◆ Your instructions: What is needed is a faithful copy of all the records.

(Extracted data entries)
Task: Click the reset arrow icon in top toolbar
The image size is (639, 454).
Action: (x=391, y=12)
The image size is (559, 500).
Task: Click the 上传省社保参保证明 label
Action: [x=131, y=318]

◆ Solution for this problem:
Task: Click the reset arrow icon in top toolbar
The image size is (639, 454).
Action: (x=391, y=12)
The image size is (559, 500).
Task: Click the 上传省社保参保证明 label
Action: [x=131, y=318]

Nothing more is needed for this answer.